• **Lesetext**
- - - - -

Bürgermeister Olaf Scholz verteidigt in Regierungserklärung zur Elbvertiefung den SPD-Senat und seine CDU-Vorgänger. „Verfahren ist hochkomplex“

Hamburg. Bürgermeister Olaf Scholz (SPD) hat eindringlich vor dem Scheitern der geplanten Elbvertiefung gewarnt. „Dass Hamburg auch weiter an seiner Lebensader und mit ihr wachsen kann, ist unverzichtbar für die Zukunft unserer Stadt und ihrer Bürger“, sagte er in einer Regierungserklärung vor der Bürgerschaft. „Es geht um eine schicksalhafte Entscheidung für ganz Europa. Wenn die Fahrrinnenanpassung nicht stattfinden kann, hat das Folgen für die Wirtschaft Mittel- und Osteuropas, Deutschlands und natürlich für die hier im Norden und ganz besonders für den Hamburger Hafen.“

Das Bundesverwaltungsgericht (BVG) in Leipzig hatte die in Hamburg heiß ersehnte Entscheidung über die von den Umweltverbänden BUND und Nabu angestrengte Klage gegen die Fahrrinnenanpassung in der vergangenen Woche vertagt. Bevor es selbst entscheidet, will das BVG zunächst ein Urteil des Europäischen Gerichtshofs (EuGH) zur Weservertiefung abwarten. Die Hamburger Wirtschaft zeigt sich angesichts der erneut vertagten Entscheidung entsetzt und befürchtet einen schweren Schaden für die Stadt. Vor diesem Hintergrund entschied Scholz sich für die Regierungserklärung. Dieses sehr selten angewandte Mittel erlaubt dem Senat, die Bürgerschaft unabhängig von ihrer Tagesordnung über wichtige Belange zu informieren.

- - - - -

• **Datenabschnitt**
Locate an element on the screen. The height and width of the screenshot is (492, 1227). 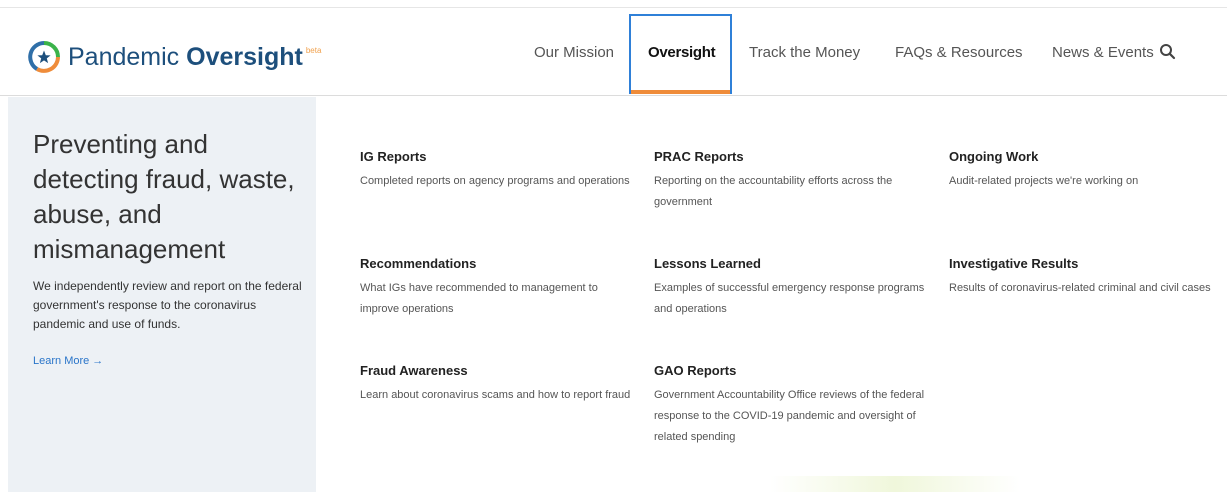
page-content-peek is located at coordinates (895, 484).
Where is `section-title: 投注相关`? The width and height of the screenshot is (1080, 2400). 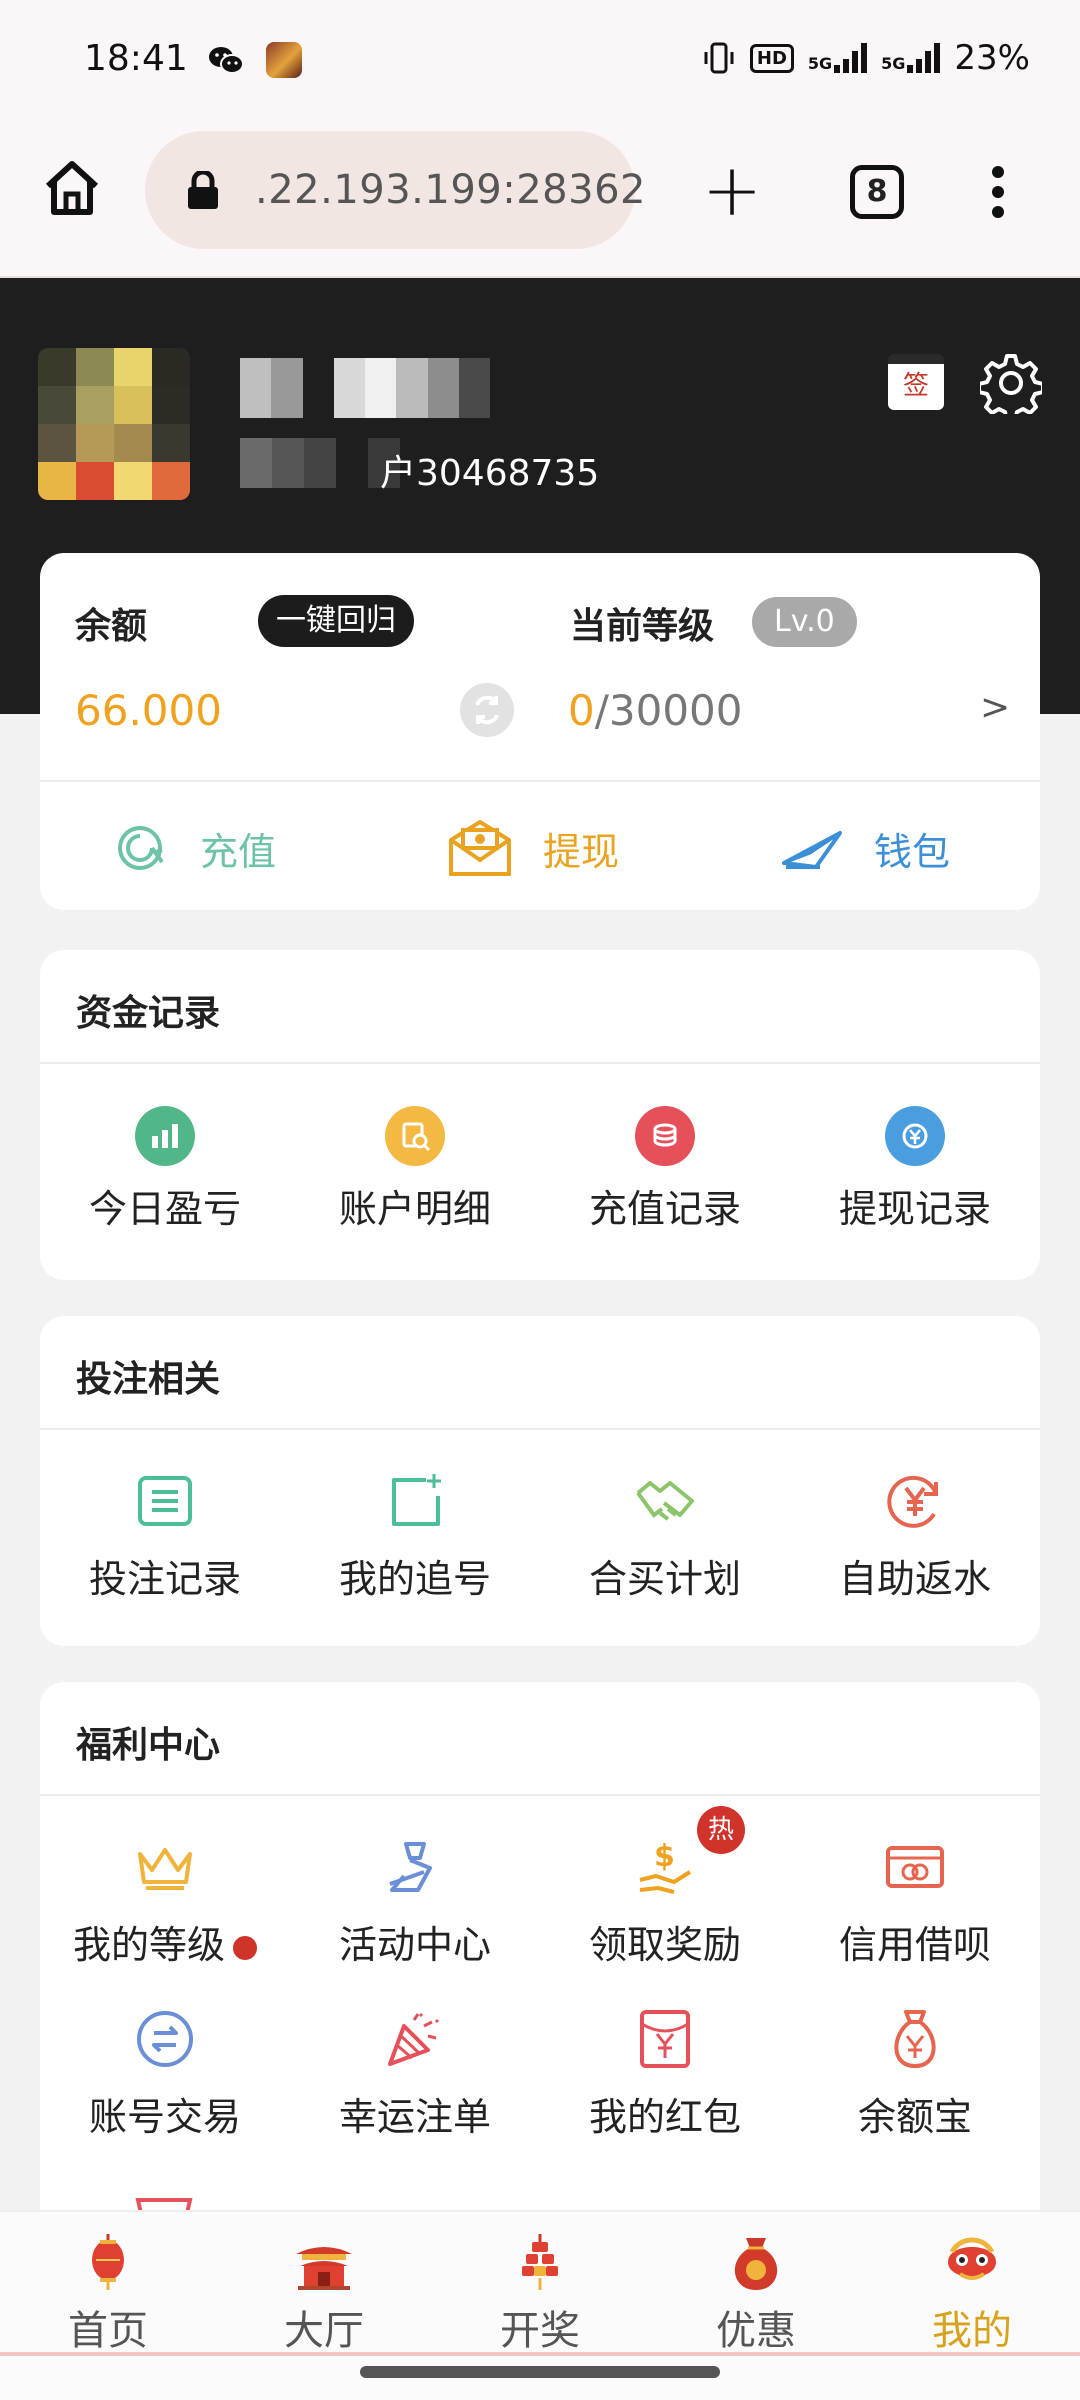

- - - - -

• **Arbeitsauftrag**
Welches Urteil will das Bundesverwaltungsgericht laut dem Lesetext zur Elbvertiefung abwarten, bevor es selbst entscheidet?

• **Antwortfeld**
Ein Urteil des Europäischen Gerichtshofs (EuGH) zur Weservertiefung.